→ To do
Line by line, print the records exactly.

→ Excerpted data
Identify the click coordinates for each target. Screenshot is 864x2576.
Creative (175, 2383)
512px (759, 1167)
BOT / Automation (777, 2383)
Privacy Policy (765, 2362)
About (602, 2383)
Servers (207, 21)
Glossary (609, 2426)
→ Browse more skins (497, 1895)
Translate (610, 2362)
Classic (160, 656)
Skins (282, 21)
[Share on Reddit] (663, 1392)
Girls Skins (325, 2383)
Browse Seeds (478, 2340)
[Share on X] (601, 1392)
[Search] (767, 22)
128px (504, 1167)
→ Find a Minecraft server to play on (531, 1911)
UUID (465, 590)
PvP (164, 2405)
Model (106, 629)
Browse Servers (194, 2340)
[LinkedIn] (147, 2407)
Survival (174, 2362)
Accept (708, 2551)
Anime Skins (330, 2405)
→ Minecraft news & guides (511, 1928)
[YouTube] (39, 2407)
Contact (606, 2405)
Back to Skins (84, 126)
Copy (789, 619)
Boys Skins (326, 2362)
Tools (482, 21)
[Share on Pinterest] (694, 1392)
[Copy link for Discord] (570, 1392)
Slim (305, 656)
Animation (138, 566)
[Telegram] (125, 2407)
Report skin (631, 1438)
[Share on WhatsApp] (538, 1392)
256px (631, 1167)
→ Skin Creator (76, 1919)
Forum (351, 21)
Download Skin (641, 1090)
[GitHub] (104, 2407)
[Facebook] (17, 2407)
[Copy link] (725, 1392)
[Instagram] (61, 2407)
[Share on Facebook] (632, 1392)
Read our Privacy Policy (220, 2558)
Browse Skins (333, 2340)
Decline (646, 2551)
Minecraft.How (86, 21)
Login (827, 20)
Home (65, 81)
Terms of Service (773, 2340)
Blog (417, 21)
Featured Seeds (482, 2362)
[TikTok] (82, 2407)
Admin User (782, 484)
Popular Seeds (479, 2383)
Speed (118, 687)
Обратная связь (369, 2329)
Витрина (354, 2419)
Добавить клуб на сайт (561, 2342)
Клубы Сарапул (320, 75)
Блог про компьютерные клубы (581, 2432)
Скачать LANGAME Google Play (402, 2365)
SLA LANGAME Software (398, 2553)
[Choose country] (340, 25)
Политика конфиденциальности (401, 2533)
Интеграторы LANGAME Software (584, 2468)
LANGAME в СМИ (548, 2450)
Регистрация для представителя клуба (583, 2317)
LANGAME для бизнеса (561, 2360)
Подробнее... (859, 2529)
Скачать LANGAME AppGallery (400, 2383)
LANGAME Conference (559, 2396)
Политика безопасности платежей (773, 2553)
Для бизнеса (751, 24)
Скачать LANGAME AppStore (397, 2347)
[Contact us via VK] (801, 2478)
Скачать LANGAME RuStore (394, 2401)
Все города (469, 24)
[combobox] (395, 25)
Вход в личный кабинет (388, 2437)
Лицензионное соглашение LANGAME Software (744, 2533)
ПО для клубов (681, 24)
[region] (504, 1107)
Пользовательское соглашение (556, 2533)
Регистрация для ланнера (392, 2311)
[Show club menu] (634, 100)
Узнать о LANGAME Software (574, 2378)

→ Written solution
Identify the click coordinates for each target. Screenshot is 864x2576.
Creative (175, 2383)
512px (759, 1167)
BOT / Automation (777, 2383)
Privacy Policy (765, 2362)
About (602, 2383)
Servers (207, 21)
Glossary (609, 2426)
→ Browse more skins (497, 1895)
Translate (610, 2362)
Classic (160, 656)
Skins (282, 21)
[Share on Reddit] (663, 1392)
Girls Skins (325, 2383)
Browse Seeds (478, 2340)
[Share on X] (601, 1392)
[Search] (767, 22)
128px (504, 1167)
→ Find a Minecraft server to play on (531, 1911)
UUID (465, 590)
PvP (164, 2405)
Model (106, 629)
Browse Servers (194, 2340)
[LinkedIn] (147, 2407)
Survival (174, 2362)
Accept (708, 2551)
Anime Skins (330, 2405)
→ Minecraft news & guides (511, 1928)
[YouTube] (39, 2407)
Contact (606, 2405)
Back to Skins (84, 126)
Copy (789, 619)
Boys Skins (326, 2362)
Tools (482, 21)
[Share on Pinterest] (694, 1392)
[Copy link for Discord] (570, 1392)
Slim (305, 656)
Animation (138, 566)
[Telegram] (125, 2407)
Report skin (631, 1438)
[Share on WhatsApp] (538, 1392)
256px (631, 1167)
→ Skin Creator (76, 1919)
Forum (351, 21)
Download Skin (641, 1090)
[GitHub] (104, 2407)
[Facebook] (17, 2407)
[Copy link] (725, 1392)
[Instagram] (61, 2407)
[Share on Facebook] (632, 1392)
Read our Privacy Policy (220, 2558)
Browse Skins (333, 2340)
Decline (646, 2551)
Minecraft.How (86, 21)
Login (827, 20)
Home (65, 81)
Terms of Service (773, 2340)
Blog (417, 21)
Featured Seeds (482, 2362)
[TikTok] (82, 2407)
Admin User (782, 484)
Popular Seeds (479, 2383)
Speed (118, 687)
Обратная связь (369, 2329)
Витрина (354, 2419)
Добавить клуб на сайт (561, 2342)
Клубы Сарапул (320, 75)
Блог про компьютерные клубы (581, 2432)
Скачать LANGAME Google Play (402, 2365)
SLA LANGAME Software (398, 2553)
[Choose country] (340, 25)
Политика конфиденциальности (401, 2533)
Интеграторы LANGAME Software (584, 2468)
LANGAME в СМИ (548, 2450)
Регистрация для представителя клуба (583, 2317)
LANGAME для бизнеса (561, 2360)
Подробнее... (859, 2529)
Скачать LANGAME AppGallery (400, 2383)
LANGAME Conference (559, 2396)
Политика безопасности платежей (773, 2553)
Для бизнеса (751, 24)
Скачать LANGAME AppStore (397, 2347)
[Contact us via VK] (801, 2478)
Скачать LANGAME RuStore (394, 2401)
Все города (469, 24)
[combobox] (395, 25)
Вход в личный кабинет (388, 2437)
Лицензионное соглашение LANGAME Software (744, 2533)
ПО для клубов (681, 24)
[region] (504, 1107)
Пользовательское соглашение (556, 2533)
Регистрация для ланнера (392, 2311)
[Show club menu] (634, 100)
Узнать о LANGAME Software (574, 2378)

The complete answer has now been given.